Pork Loin in a horseradish
cream sauce
Craigs ordered a roast chicken meal with the same sides as me.  Sure it was moist, which is usually half the battle with chicken, and salty but didn't really ring anything memorable.  But Craig seemed to like it.  No complaints from him.  Jessica got the best meal of the bunch.  She had the roast pork loin in a horseradish cream sauce and fuck, it was great.  I'm all for subtlety, please, don't get me wrong.  But sometimes you really want to taste the horseradish!  And man, the horseradish in this dish just blasted through.  It was awesome.  The pork loin was reasonably well cooked.  But really the star for this dish was the horseradish cream sauce.  I could bathe in that stuff.  It was the star of the night.


Homemade apple cake
with ice cream

For desert we ordered a house specialty again which was a homemade apple cake with ice cream and it was lovely.  We all shared it and we all seemed to really like it.  I mean its hard to go wrong with cooked apples in cake form surrounded by ice cream but it this was the dish that really tasted like all eastern european food should taste like:  unpretentious whole-hearted love. Like a really big warm hug when you need it most.

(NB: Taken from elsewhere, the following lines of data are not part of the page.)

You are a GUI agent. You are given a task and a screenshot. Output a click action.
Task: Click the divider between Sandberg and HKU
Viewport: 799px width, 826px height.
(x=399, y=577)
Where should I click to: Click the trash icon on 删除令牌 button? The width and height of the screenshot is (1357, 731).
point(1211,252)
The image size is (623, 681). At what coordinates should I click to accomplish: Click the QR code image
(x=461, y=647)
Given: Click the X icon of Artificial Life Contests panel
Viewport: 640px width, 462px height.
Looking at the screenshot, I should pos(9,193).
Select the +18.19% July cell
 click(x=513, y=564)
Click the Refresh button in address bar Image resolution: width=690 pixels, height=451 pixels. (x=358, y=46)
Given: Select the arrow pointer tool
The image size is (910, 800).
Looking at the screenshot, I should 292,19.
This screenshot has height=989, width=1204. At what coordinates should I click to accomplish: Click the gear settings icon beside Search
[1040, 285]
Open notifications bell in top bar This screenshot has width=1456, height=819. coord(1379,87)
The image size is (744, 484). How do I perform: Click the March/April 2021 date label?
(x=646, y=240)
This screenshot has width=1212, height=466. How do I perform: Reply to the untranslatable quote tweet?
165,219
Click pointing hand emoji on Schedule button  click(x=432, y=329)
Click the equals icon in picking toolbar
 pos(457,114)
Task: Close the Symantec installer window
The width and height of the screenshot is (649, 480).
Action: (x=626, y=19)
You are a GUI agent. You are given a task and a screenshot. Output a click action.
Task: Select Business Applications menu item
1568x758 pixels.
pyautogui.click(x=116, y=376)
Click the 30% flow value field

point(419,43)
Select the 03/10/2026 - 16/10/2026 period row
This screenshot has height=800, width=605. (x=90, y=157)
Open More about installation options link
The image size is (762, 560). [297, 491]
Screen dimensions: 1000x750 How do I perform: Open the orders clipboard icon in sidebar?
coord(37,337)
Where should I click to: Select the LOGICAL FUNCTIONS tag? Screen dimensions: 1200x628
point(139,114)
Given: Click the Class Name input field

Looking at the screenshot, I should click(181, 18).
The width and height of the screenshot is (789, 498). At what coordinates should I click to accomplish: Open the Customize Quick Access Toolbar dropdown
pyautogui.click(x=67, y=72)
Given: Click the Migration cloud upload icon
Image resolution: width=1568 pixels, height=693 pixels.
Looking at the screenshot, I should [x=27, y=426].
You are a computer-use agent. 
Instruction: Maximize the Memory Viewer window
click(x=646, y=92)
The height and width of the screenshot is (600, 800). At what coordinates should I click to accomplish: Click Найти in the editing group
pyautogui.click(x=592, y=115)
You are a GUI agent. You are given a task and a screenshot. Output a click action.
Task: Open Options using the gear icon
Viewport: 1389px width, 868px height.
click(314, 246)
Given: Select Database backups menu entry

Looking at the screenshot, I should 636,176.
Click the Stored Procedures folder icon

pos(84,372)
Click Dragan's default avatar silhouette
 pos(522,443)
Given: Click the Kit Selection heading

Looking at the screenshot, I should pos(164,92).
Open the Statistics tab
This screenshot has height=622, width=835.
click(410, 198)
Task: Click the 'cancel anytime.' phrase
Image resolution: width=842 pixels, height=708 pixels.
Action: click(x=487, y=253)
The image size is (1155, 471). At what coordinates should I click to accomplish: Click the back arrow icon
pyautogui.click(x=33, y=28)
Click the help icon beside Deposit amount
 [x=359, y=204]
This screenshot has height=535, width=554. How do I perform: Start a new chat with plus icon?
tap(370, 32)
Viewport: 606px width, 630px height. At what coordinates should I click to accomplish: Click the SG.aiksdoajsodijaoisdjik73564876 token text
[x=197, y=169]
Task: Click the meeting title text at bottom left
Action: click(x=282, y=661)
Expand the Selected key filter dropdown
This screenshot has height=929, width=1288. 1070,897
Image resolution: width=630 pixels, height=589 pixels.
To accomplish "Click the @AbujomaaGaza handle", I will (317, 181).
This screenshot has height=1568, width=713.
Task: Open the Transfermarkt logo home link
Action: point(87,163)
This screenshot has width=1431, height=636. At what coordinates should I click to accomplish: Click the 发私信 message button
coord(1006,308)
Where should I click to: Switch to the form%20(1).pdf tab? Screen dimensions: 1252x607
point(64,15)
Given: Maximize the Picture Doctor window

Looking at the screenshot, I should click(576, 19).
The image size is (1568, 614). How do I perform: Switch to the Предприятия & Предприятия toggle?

On a whole, Cafe Polonez did seem to do its thing well.  Its very polish and seemed to hit many of the marks.  However it did lack something in the, and it pains me to write this, love department.  I don't mean for this to sound cheesy or pretentious but really, with this kind of food, there needs to be something inexplicable that really touches the heart and soul.  Flavours that can endure the centuries of conflict and flux that always seems to fall in Polands lap.  Flavours that keep you warm, even when its a cold dish.  Cafe Polonez hits the mark occasionally but really missed that mark where it really counted,  at least for me.  But maybe its different for others.